* [WHAT THE TASK ASKS]
In the data below, locate each line with the word "folder" and list it.

* [THE DATA]

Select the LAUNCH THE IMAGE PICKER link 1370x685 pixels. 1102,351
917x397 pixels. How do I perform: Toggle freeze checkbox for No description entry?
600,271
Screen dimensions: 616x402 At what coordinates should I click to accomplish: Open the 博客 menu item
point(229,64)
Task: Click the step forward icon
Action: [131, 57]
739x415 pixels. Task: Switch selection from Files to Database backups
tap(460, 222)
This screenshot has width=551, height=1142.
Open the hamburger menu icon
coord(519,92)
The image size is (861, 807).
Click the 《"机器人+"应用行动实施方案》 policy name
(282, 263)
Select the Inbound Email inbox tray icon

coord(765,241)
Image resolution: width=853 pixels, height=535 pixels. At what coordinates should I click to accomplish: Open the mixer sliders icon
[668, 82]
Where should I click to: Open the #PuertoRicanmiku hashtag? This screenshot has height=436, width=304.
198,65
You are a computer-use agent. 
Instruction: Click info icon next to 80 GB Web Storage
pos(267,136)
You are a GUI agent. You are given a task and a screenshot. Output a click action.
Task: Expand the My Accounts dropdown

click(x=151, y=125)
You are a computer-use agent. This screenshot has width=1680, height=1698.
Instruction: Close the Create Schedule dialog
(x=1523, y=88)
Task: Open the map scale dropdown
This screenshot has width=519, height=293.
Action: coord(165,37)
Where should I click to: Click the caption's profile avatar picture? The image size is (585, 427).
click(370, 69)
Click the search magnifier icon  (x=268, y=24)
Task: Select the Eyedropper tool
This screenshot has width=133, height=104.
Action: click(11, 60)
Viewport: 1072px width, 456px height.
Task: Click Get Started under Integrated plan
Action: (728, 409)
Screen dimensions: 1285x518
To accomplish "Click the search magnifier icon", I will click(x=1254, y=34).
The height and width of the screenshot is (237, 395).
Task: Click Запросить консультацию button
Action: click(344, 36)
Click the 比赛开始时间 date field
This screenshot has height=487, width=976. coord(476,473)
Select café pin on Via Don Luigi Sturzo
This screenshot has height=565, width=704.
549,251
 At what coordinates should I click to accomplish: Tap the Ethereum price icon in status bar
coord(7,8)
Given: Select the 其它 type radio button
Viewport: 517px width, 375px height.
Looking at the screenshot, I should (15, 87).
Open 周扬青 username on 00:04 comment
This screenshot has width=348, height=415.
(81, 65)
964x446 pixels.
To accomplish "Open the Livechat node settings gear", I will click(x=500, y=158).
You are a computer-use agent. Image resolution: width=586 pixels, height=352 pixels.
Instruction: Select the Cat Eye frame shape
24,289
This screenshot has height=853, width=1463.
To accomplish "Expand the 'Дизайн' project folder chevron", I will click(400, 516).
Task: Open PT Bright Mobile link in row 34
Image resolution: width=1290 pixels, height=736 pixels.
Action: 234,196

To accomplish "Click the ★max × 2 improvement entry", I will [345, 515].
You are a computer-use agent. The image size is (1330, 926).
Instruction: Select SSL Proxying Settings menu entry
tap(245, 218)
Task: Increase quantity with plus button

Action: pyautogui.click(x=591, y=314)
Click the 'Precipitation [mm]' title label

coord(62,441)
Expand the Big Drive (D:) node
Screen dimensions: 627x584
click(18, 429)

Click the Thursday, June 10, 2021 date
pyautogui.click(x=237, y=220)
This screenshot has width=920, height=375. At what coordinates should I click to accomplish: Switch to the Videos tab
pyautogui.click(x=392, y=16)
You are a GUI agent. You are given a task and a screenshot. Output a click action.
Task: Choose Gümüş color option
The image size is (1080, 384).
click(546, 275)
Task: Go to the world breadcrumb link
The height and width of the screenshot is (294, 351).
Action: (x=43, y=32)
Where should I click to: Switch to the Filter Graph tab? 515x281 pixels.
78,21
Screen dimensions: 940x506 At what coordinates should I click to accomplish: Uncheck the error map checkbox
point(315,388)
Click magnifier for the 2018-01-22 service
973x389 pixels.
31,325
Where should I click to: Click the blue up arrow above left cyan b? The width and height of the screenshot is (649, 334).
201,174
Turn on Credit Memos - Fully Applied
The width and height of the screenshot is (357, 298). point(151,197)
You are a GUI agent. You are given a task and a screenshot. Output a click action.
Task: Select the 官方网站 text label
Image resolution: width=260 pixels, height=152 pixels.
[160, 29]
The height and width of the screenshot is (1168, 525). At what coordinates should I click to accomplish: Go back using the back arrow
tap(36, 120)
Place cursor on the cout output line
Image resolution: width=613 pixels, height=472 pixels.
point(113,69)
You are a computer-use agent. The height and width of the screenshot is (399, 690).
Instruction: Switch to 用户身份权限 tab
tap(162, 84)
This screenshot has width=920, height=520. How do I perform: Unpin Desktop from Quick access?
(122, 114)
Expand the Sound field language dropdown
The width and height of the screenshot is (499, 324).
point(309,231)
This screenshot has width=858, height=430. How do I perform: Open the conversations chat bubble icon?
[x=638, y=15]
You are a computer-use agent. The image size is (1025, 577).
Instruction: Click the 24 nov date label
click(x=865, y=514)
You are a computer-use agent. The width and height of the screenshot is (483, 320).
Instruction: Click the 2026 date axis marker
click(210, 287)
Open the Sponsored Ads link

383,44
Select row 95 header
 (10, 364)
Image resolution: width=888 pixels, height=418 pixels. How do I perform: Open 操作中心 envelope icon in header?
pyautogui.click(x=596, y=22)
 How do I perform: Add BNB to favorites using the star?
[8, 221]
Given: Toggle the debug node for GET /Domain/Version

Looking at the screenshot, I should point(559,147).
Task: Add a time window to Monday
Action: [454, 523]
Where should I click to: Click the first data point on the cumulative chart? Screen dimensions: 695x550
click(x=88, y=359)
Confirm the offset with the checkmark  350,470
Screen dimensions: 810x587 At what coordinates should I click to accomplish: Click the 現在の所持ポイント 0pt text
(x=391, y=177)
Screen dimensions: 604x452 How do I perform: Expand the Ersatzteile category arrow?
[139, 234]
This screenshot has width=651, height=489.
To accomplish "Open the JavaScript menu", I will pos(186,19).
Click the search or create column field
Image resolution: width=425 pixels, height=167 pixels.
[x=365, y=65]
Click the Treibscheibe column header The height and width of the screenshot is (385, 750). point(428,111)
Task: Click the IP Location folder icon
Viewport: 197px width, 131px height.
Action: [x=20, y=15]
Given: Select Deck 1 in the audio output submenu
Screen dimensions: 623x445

* [SOLUTION TO THE EXERCISE]
To accomplish "Expand the 'Дизайн' project folder chevron", I will click(400, 516).
Task: Click the IP Location folder icon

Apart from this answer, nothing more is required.